Examples of the seawater sterilization method include a method for infusing chemicals, a method for radiating an ultraviolet ray, and the like. In a method for conducting sterilization as disclosed in Patent Literature 1, with a main pipe leading to a ballast tank and a pipe from a chemical agent tank connected with each other, a sterilization agent is introduced into seawater through the pipe from the chemical agent tank.

CITATION LIST

Patent Literature

Patent Literature 1: WO 2010/093025

SUMMARY OF INVENTION

In the above ballast water treatment method, at the time of filling water, a sterilizing component such as chlorine is poured into seawater.

However, while ballast water is kept in a ballast tank, a concentration of a sterilizing component in the ballast water is reduced, so that microbes or bacteria start to regrow. This tendency of growth is conspicuous, in particular, when a water temperature is high or when a lot of organic substances or the like are dissolved.

An object of the present invention is to provide a ballast water treatment device and a ballast water treatment method which enable an increase in a concentration of a sterilizing component of ballast water in a ballast tank.

A ballast water treatment device according to one aspect of the present invention includes a ballast tank, a main pipe which guides ballast water to the ballast tank, a circulation pipe which returns ballast water stored in the ballast tank to the main pipe, and a sterilizing component-introducing unit which introduces a sterilizing component to a downstream side of a part of the main pipe connected with the circulation pipe.

Additionally, a ballast water treatment method according to one aspect of the present invention includes a circulation step of returning ballast water stored in a ballast tank from a main pipe to the ballast tank via a circulation pipe.
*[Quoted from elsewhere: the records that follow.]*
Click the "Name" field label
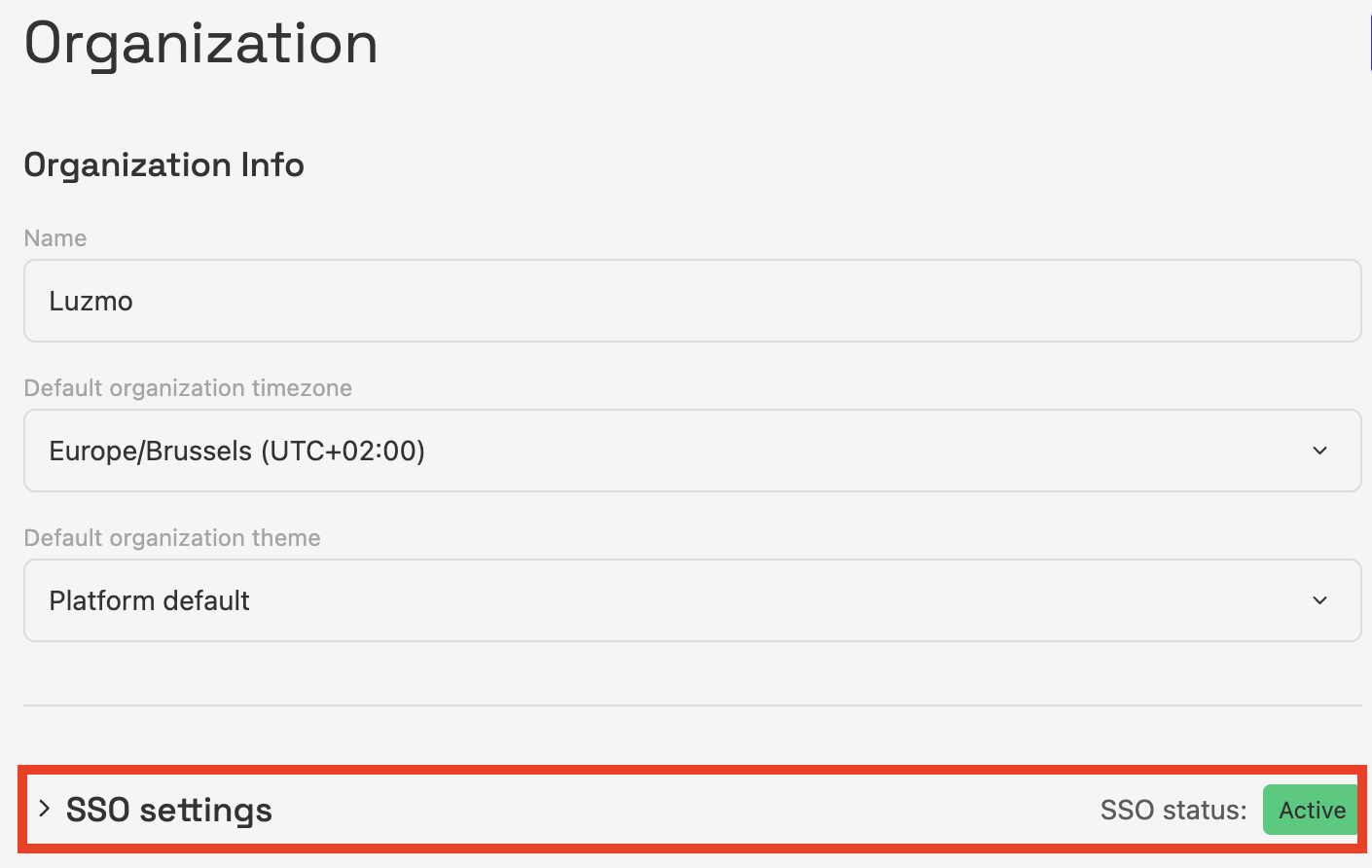Image resolution: width=1372 pixels, height=868 pixels. (55, 238)
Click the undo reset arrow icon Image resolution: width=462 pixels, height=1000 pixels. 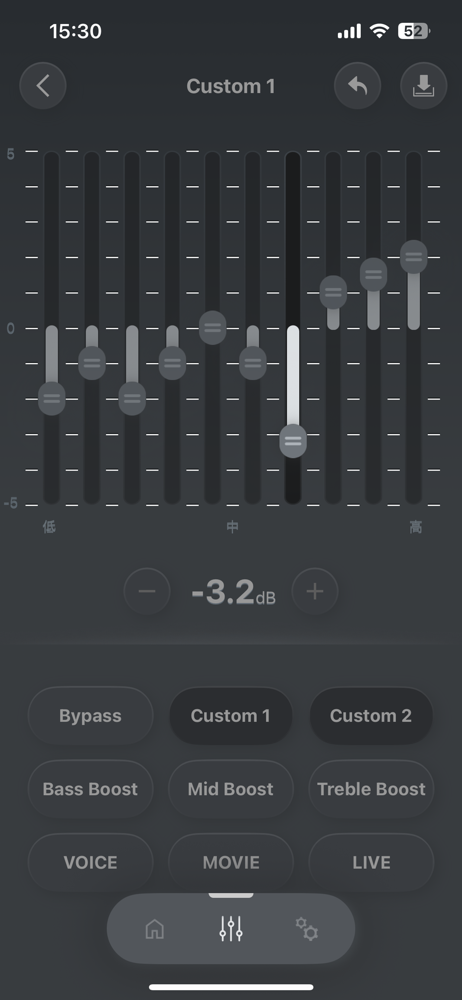click(x=357, y=85)
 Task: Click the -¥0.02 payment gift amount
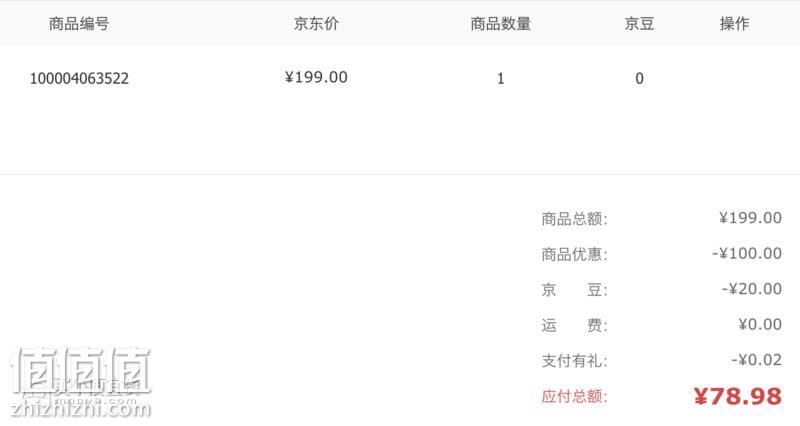(757, 360)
In the circulation step, by introducing a sterilizing component to a downstream side of a part of the main pipe connected with the circulation pipe, the ballast water including the sterilizing component is returned to the ballast tank.

BRIEF DESCRIPTION OF DRAWINGS

FIG. 1 is a schematic diagram showing a configuration of a ballast water treatment device according to a first embodiment of the present.

FIG. 2 is a block diagram showing the configuration of the above ballast water treatment device.

FIG. 3 is a flowchart for explaining a method for adjusting a concentration of a sterilizing component in the above ballast water treatment device.

FIG. 4 is a schematic diagram showing a configuration of a ballast water treatment device according to a second embodiment of the present invention.

FIG. 5 is a schematic diagram showing a configuration of a ballast water treatment device according to a third embodiment of the present invention.

FIG. 6 is a schematic diagram showing a configuration of a ballast water treatment device according to a fourth embodiment of the present invention.

FIG. 7 is a schematic diagram showing a configuration of a chemical container in the above ballast water treatment device.

FIG. 8 is a schematic diagram showing a configuration of a ballast water treatment device according to a first example.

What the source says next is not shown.